The Parliamentary Labour Party has had its own problems. Chancellor George baited a trap in the form of a vote on the balanced budget and reduction of deficit policy and waited for it to spring shut. Labour`s first position was, responsibly, to support the Government in this aim. The Brothers and Sisters of the PLP, however took the Shadow Chancellor, John McDonnell, down a different path and, in the Chamber of the House Big Mac from Hayes and Harlington found himself saying that this was “embarrassing……embarrassing…..embarrassing…..embarrassing….embarrassing…embarrassing…..”! Which was more embarrassing, the repetition or the apology for handbrake turn is a moot point but eventually the House got the message. It was embarrassing.
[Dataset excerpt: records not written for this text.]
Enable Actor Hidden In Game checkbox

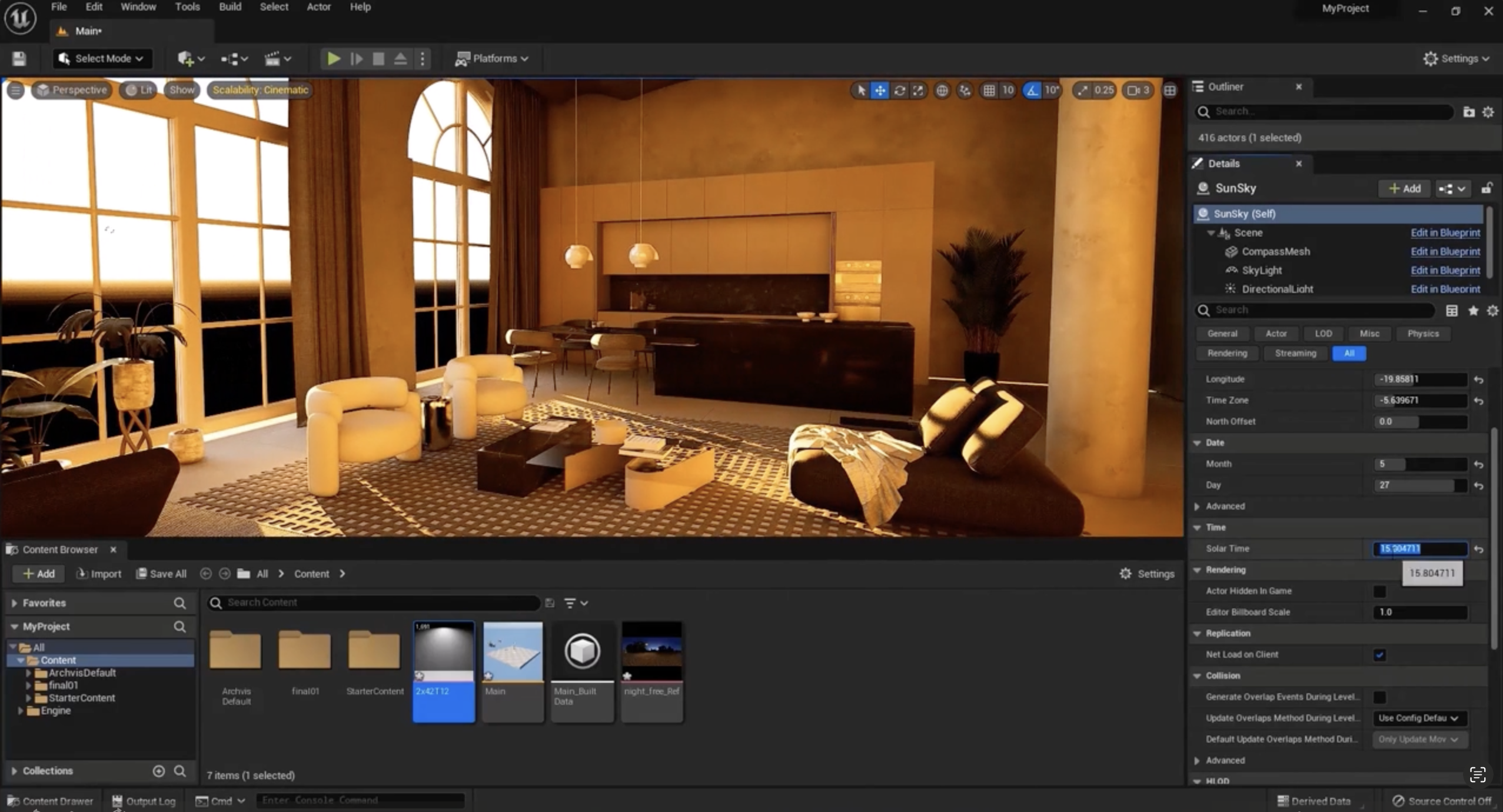click(1379, 591)
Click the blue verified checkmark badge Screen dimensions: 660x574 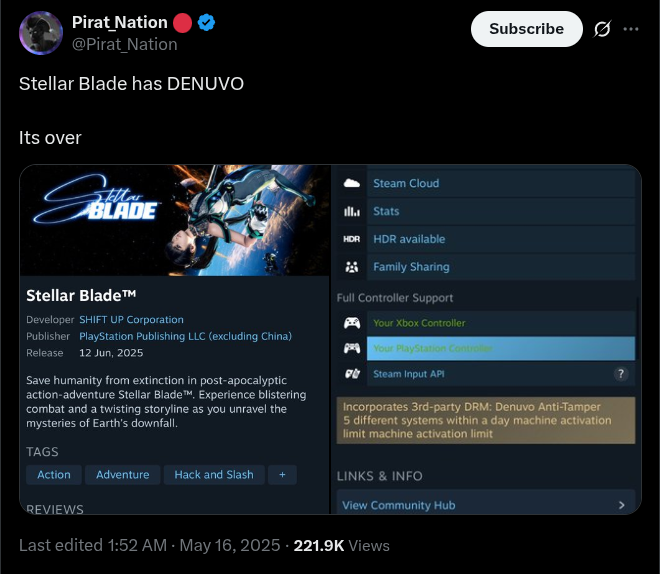pyautogui.click(x=206, y=22)
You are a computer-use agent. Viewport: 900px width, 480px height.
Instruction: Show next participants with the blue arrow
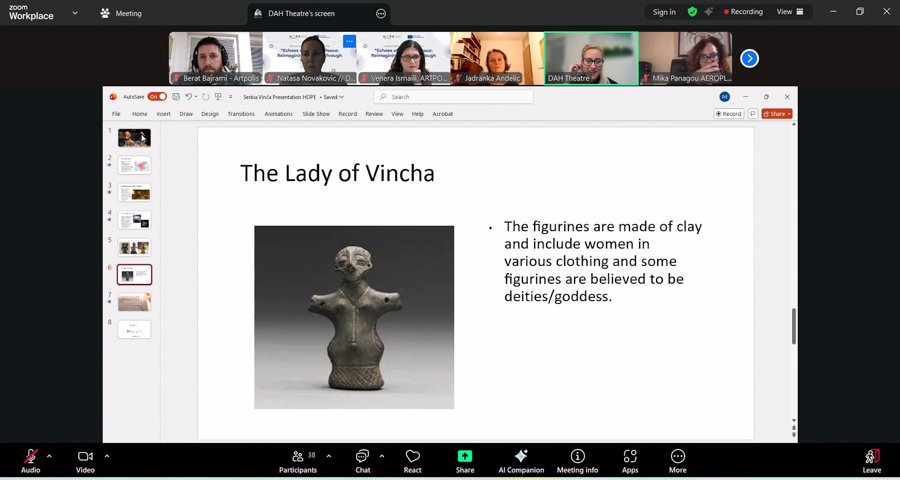749,58
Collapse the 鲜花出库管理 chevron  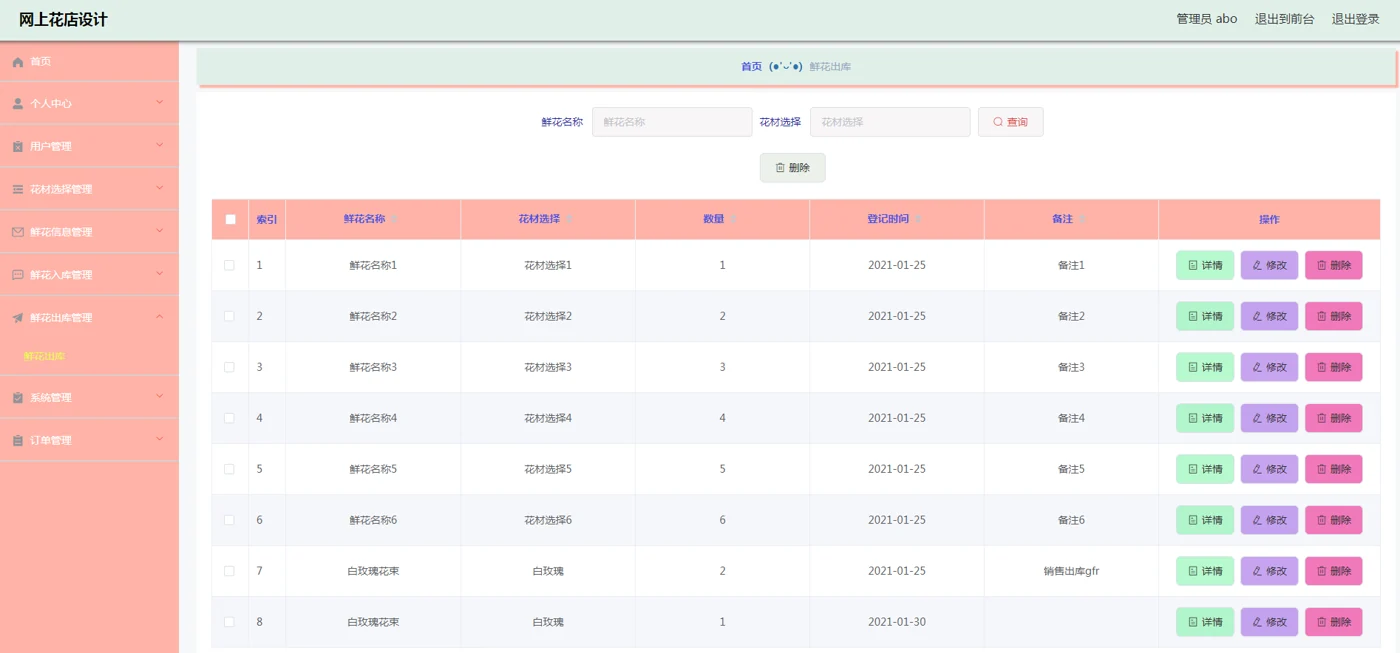click(159, 317)
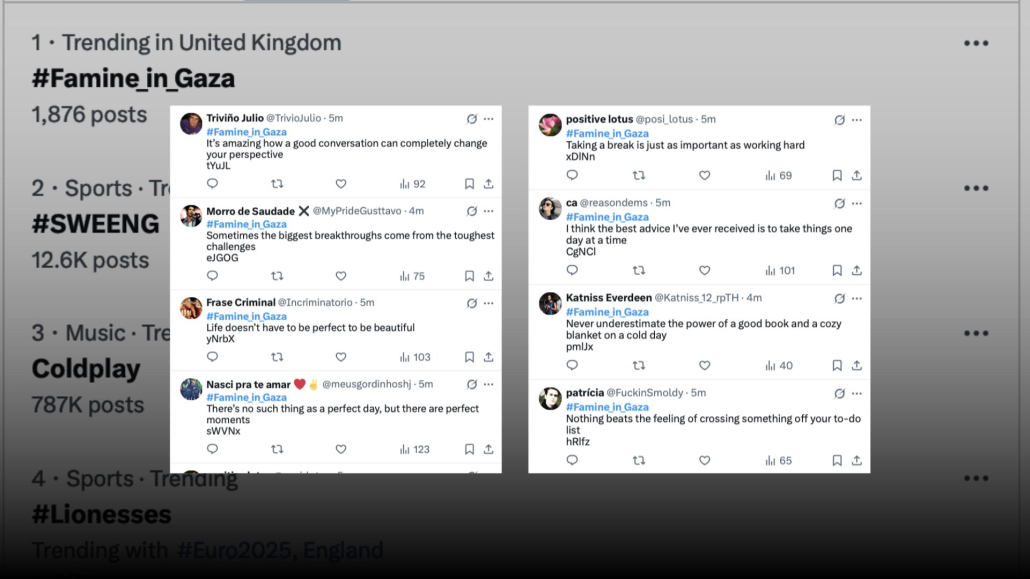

The disgraceful saga of “The Westminster Paedophile Ring” rumbles revoltingly on. Even with Lord (Leon) Brittan hounded humiliatingly to his grave in the wake of what Metropolitan Police DCI Paul Settle described to the home Affairs Select Committee as “a baseless witch hunt” it took far too many weeks for Scotland Yard to apologise to Lord Brittan`s widow for their failures and still longer for the now deputy Leader of the Opposition and self-appointed Sleazefinder , the MP Mr. Thomas Watson, to acknowledge the miserable flaws in his self-aggrandizing campaign.
Let us be clear: child-abuse is one of the most terrible of crimes. It scars its victims horribly for life and it needs to be stamped out whenever and as soon as it raises its head. It has been revealed that there have been those in high places in the worlds of entertainment, the church, business and, probably, politics who have been involved in revolting acts and it is right that, however long after those events have taken place, the perpetrators should be brought to justice both for the sake of their victims and as a deterrent to others.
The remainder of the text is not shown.